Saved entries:
-*-*-

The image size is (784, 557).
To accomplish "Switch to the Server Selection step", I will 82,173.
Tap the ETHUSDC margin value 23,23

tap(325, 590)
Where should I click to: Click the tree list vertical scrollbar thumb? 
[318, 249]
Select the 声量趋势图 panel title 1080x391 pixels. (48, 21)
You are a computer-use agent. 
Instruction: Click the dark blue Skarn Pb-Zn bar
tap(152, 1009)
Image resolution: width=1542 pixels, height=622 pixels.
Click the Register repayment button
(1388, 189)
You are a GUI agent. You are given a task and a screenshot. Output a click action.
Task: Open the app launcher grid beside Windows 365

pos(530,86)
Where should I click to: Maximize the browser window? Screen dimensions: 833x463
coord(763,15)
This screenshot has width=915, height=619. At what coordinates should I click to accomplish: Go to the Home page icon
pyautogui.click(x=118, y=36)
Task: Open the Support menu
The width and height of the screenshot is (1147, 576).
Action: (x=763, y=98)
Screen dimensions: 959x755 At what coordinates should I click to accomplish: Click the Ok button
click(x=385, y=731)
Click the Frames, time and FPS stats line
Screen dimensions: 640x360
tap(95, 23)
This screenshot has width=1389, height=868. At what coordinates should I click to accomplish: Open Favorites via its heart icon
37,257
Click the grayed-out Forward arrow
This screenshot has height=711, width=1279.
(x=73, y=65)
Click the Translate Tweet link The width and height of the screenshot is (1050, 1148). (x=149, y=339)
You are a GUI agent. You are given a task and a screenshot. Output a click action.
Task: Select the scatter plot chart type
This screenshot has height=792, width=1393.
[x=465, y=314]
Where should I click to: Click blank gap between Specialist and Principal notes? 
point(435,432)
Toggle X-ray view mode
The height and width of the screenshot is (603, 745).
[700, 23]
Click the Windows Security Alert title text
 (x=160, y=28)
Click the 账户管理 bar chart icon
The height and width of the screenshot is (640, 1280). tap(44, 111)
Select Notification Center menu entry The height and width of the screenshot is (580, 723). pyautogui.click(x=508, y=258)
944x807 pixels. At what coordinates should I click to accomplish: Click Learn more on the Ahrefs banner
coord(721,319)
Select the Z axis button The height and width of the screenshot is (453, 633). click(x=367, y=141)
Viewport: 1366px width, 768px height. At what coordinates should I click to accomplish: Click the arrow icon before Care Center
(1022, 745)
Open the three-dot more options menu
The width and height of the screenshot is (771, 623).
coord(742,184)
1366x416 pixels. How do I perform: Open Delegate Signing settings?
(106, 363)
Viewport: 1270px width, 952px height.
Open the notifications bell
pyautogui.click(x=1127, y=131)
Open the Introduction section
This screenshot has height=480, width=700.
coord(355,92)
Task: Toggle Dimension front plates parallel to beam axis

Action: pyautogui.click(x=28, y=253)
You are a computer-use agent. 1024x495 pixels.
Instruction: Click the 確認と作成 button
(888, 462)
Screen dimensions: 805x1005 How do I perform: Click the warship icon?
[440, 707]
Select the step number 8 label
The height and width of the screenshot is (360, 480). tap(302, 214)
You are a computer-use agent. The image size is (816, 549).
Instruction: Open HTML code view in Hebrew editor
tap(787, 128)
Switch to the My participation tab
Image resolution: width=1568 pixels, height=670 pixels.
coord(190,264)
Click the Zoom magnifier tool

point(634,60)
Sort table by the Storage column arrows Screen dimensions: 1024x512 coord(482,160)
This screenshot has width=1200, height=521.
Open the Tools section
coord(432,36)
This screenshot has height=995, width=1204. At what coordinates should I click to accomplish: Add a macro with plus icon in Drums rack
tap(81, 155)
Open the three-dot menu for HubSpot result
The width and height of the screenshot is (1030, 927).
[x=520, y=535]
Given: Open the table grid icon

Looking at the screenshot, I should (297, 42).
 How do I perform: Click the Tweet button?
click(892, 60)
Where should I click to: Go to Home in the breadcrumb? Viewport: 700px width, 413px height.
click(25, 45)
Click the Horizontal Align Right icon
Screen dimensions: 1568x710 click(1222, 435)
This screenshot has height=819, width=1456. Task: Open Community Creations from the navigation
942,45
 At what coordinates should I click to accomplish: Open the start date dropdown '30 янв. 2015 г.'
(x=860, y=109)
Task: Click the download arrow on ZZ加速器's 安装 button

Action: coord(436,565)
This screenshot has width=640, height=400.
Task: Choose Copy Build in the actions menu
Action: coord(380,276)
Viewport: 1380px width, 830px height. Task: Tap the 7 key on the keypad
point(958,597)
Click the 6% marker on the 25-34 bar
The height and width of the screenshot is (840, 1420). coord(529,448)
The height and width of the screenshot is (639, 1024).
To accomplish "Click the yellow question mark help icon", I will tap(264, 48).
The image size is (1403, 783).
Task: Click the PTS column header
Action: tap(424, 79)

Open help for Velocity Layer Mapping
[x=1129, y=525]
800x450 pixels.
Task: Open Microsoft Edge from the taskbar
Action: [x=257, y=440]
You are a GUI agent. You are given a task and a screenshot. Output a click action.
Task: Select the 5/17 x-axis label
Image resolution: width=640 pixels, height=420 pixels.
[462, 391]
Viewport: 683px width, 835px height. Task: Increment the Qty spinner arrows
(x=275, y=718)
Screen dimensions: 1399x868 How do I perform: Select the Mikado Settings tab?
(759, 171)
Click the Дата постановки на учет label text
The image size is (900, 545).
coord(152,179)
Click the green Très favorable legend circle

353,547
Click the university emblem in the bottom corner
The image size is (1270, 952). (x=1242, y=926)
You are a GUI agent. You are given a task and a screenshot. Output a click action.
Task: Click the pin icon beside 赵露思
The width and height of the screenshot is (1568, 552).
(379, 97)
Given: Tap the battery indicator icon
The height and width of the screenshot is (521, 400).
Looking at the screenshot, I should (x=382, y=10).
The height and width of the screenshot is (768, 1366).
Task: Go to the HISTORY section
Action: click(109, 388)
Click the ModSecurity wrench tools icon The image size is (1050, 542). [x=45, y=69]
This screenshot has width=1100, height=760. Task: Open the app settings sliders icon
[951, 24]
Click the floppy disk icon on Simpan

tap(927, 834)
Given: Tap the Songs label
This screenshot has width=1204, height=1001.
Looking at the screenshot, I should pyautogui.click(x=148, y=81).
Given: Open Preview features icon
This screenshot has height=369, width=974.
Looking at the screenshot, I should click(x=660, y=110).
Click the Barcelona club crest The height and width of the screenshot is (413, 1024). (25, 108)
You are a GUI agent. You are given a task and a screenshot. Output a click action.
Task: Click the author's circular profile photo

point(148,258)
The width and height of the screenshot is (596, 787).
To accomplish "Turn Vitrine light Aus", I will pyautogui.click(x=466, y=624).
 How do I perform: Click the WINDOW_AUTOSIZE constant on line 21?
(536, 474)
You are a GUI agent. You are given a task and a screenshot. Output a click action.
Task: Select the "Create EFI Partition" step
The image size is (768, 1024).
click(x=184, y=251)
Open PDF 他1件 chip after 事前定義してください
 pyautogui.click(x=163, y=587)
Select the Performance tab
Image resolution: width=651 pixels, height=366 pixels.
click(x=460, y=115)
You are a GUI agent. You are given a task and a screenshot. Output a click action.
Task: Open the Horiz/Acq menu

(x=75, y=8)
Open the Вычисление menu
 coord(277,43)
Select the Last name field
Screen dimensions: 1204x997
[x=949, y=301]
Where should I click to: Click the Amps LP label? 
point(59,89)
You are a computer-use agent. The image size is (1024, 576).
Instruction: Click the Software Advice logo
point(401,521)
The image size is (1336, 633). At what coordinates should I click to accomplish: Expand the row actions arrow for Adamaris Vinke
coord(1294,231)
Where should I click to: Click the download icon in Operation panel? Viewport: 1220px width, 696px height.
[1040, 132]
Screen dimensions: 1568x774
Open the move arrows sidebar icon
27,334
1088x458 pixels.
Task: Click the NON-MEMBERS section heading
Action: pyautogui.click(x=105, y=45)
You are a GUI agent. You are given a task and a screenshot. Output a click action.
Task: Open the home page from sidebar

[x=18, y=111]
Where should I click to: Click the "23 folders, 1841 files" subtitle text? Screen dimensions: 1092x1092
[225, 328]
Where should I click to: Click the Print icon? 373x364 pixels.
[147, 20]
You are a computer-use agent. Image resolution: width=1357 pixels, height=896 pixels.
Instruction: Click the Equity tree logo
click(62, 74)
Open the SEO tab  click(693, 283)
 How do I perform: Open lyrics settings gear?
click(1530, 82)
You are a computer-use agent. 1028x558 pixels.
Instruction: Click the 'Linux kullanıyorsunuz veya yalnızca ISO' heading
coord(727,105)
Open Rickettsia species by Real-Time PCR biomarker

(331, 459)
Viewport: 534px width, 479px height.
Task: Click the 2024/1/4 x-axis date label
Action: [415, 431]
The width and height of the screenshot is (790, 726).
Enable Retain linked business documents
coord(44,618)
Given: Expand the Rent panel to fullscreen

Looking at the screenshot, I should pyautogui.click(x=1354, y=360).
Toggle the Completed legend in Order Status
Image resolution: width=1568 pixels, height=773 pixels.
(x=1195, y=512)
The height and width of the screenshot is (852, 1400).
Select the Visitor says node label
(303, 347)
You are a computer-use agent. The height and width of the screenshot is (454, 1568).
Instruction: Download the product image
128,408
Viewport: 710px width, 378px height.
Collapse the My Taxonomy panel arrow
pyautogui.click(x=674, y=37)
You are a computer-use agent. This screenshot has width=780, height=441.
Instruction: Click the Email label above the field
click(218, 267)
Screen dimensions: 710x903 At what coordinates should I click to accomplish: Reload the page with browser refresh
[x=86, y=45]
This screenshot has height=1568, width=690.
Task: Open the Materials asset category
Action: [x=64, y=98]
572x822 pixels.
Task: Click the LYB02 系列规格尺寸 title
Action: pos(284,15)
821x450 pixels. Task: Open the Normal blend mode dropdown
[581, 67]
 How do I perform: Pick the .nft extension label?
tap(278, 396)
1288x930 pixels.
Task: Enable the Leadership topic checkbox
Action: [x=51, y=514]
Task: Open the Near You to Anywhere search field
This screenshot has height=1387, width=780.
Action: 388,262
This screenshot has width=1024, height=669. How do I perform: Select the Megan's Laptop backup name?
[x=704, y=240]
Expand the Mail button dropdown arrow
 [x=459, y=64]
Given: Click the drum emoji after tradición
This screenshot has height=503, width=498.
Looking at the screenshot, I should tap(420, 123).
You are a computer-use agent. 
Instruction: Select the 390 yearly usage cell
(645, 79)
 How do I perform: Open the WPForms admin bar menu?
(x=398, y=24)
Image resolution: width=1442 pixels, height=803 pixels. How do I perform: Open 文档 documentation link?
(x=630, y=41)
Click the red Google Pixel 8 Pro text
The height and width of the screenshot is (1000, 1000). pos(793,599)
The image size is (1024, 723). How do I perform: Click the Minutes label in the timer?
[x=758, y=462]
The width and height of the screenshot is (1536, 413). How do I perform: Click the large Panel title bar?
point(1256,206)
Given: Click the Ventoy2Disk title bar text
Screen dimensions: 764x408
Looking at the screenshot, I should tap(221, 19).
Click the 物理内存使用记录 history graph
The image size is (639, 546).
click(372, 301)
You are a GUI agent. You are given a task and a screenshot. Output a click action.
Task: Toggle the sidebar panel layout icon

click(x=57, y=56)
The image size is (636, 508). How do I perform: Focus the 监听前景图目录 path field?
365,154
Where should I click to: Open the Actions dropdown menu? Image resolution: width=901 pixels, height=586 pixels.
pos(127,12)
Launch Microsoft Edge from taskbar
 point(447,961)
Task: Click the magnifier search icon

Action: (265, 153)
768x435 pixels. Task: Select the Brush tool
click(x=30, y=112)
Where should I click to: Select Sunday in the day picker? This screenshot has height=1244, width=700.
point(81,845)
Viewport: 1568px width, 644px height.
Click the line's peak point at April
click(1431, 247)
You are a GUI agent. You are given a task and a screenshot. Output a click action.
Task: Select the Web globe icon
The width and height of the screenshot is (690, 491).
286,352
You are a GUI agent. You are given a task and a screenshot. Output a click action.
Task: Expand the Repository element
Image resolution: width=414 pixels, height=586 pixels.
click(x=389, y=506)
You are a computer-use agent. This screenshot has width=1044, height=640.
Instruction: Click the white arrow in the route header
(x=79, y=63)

-*-*-

WHAT YOU HAVE TO DO: Above are records; repeat only the lines starting at the line with "Where should I click to: Click the tree" and ending at the line with "Task: Open the Support menu", exactly as they appear, both included.

TASK RESULT:
Where should I click to: Click the tree list vertical scrollbar thumb? 
[318, 249]
Select the 声量趋势图 panel title 1080x391 pixels. (48, 21)
You are a computer-use agent. 
Instruction: Click the dark blue Skarn Pb-Zn bar
tap(152, 1009)
Image resolution: width=1542 pixels, height=622 pixels.
Click the Register repayment button
(1388, 189)
You are a GUI agent. You are given a task and a screenshot. Output a click action.
Task: Open the app launcher grid beside Windows 365

pos(530,86)
Where should I click to: Maximize the browser window? Screen dimensions: 833x463
coord(763,15)
This screenshot has width=915, height=619. At what coordinates should I click to accomplish: Go to the Home page icon
pyautogui.click(x=118, y=36)
Task: Open the Support menu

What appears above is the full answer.